Examples of excise taxes based on percentage of price keep turning up. Here’s a list:
1. The Confederate Civil War taxes, listed below. The Union taxed liquor by potency – cents per proof gallon.[1] I don’t say that the Union’s choice of tax base explains the victory, but I do suggest that the Confederacy’s choice of tax base illustrates how primitive that “nation” was;
2. Rental car and hotel room taxes – imposed on services, not goods (some folks might not consider that an excise, but it’s a higher than normal rate);
3. The 2.3 percent tax on medical devices in the Affordable Care Act — a tax that is barely hanging on in the face of repeal efforts. That tax acted to take back benefits the ACA gave that folks thought were too generous — like applying the brake because you know you are pushing too hard on the accelerator but don’t know how to calibrate that pushing.

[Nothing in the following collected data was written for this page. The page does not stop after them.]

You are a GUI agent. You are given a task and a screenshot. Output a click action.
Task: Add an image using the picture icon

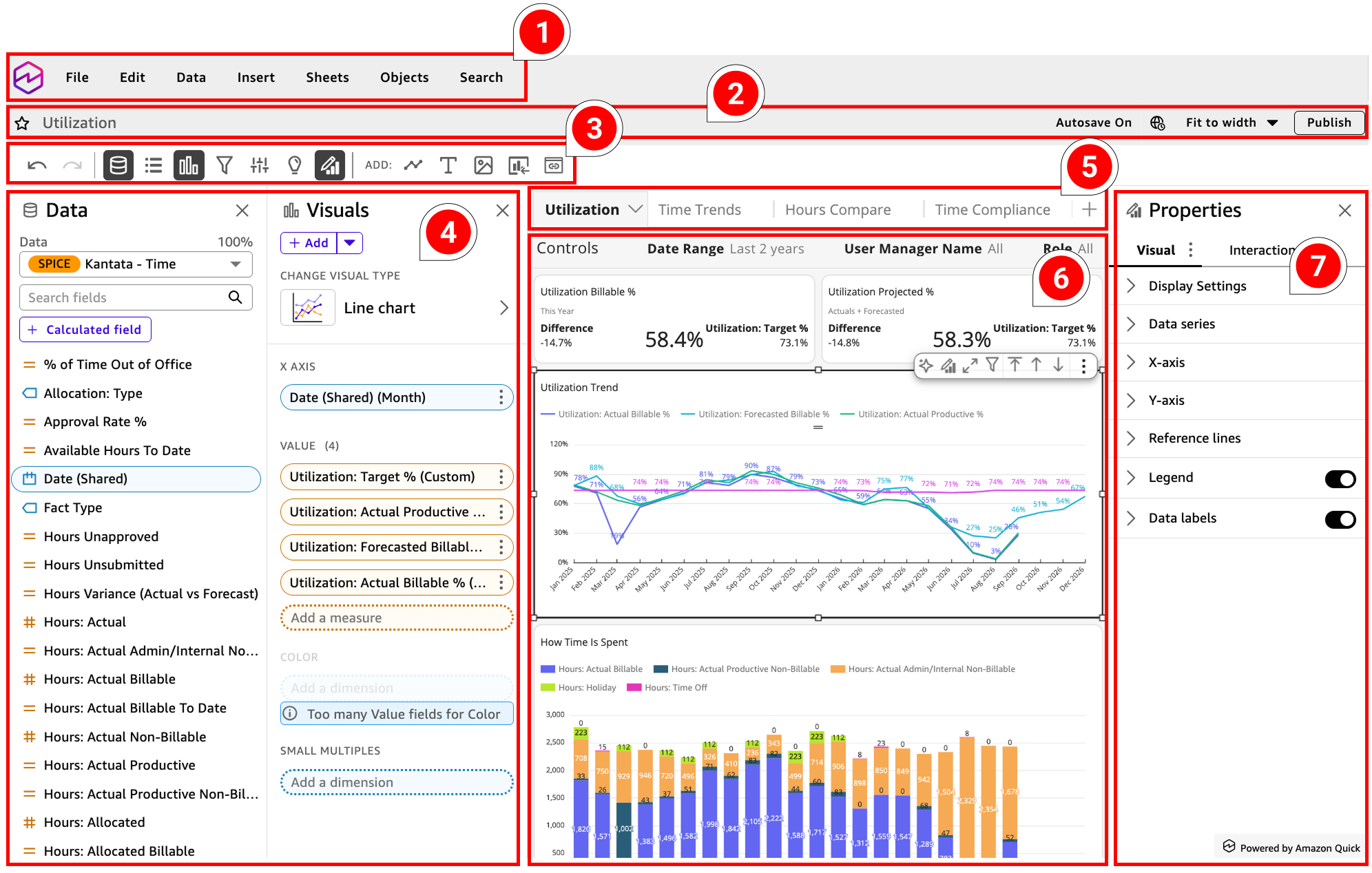(483, 165)
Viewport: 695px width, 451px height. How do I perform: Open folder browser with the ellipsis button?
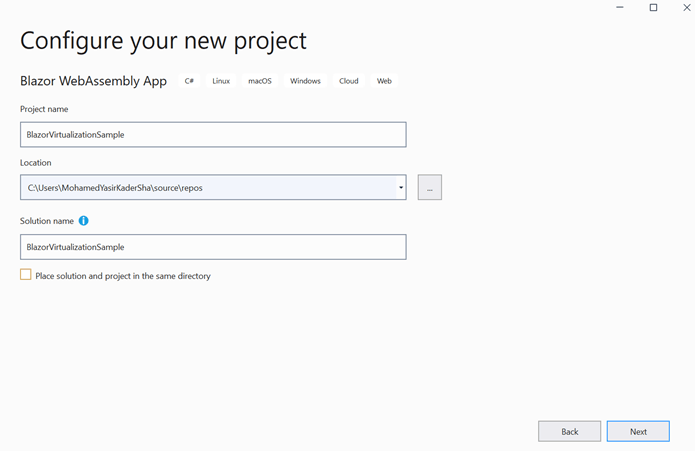430,187
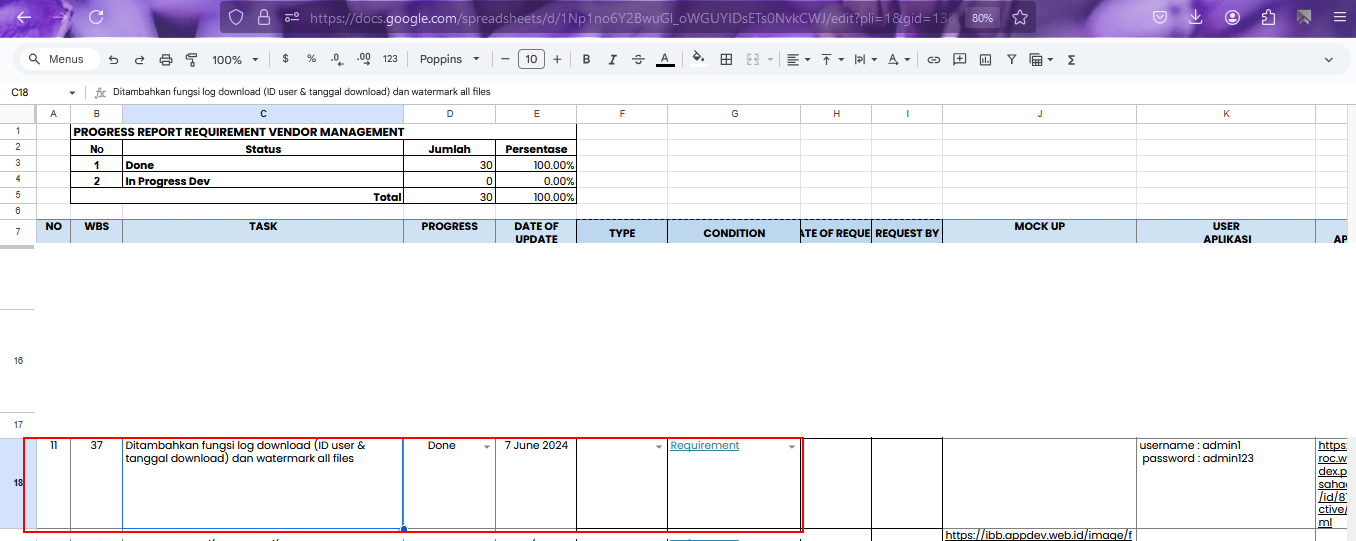
Task: Click the print icon in toolbar
Action: (166, 60)
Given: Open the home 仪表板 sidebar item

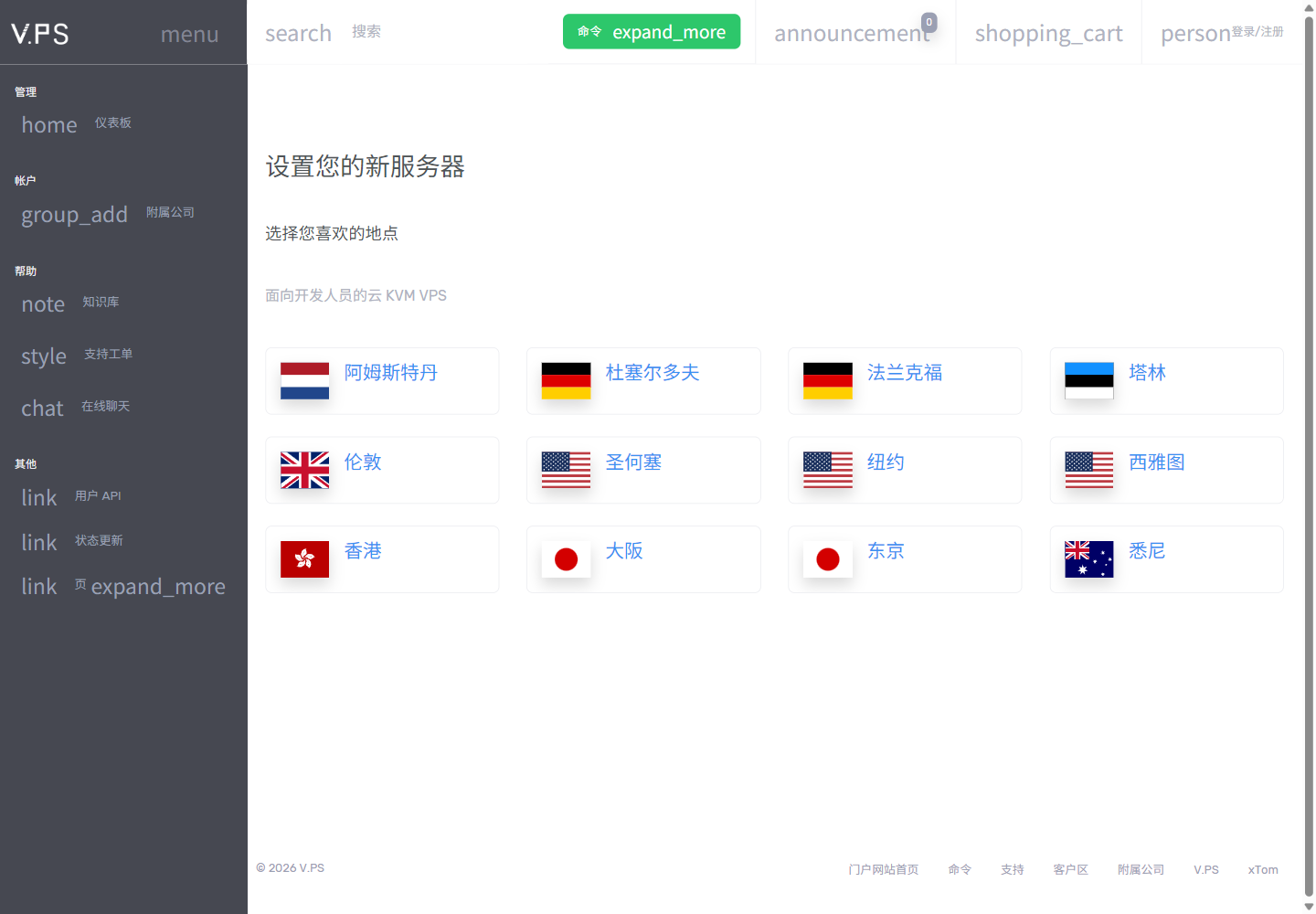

4. Taxes on prostitution, like the 19-percent excise tax in Holland: http://www.huffingtonpost.com/2011/01/12/dutch-prostitutes-taxes_n_807843.html
5. The Federal tax on cigars, 52.75% of sales price but not to exceed $402.60 per 1,000. http://www.ttb.gov/tax_audit/atftaxes.shtml. I’m trying to figure out why liquor, wine, beer, cigarettes, snuff, chewing tobacco steer clear of price base, but not cigars. Friends in and out of government are guessing it’s the inertial influence of former Congressman Sam Gibbons, who represented Tampa, Florida. Or maybe the influence of the Cuban community in Florida now.
6. Today’s marijuana taxes in Washington and Colorado and in California localities.
I’m wondering whether percentage-based excise taxes on goods are a good idea. I’m studying that issue.
Here’s a list of items the Confederates tried to tax at 25 percent:
Alabaster and spar ornaments; anchovies, sardines and all other fish preserved in oil.
Brandy and other spirits distilled from grain or other materials, not otherwise provided for; billiard and bagatelle tables, and all other tables or boards on which games are played.
Composition tops for tables, or other articles of furniture; confectionary, comfits, sweetmeats, or fruits preserved in sugar, molasses, brandy or other liquors; cordials, absynthe, arrack, curacoa, kirschenwesser, liquers, maraschino, ratafia, and other spirituous beverages of a similar character.
Glass, cut.
Manufacturers of cedar-wood, granadilla, ebony, mahogany, rosewood and satin-wood.
Scagliola tops, for tables or other articles of furniture; segars, snuff, paper segars, and all other manufactures of tobacco.
Wines–Burgundy, champagne, clarets, madeira, port, sherry, and all other wines or imitations of wines.
http://docsouth.unc.edu/imls/19conf/19conf.html (search for brandy).
[1] Tun Yuan Hu, The Liquor Tax in the United States, 1791-1947: A History of the Internal Revenue Taxes Imposed on Distilled Spirits by the Federal Government (New York: Columbia University, Graduate School of Business 1950), page 37.
Publication 510 discusses a number of excise taxes. I know that at least one (a tax on some fishing gear) is figured as a percentage of sale price by the manufacturer or importer at 3%. It has been around since the 1950s. It is funny that it has been around this long and is at a higher rate than the tax on medical devices but we have never had it considered a threat to the republic or a harbinger of socialism. Maybe it was the start of creeping socialism that creeps very slowly.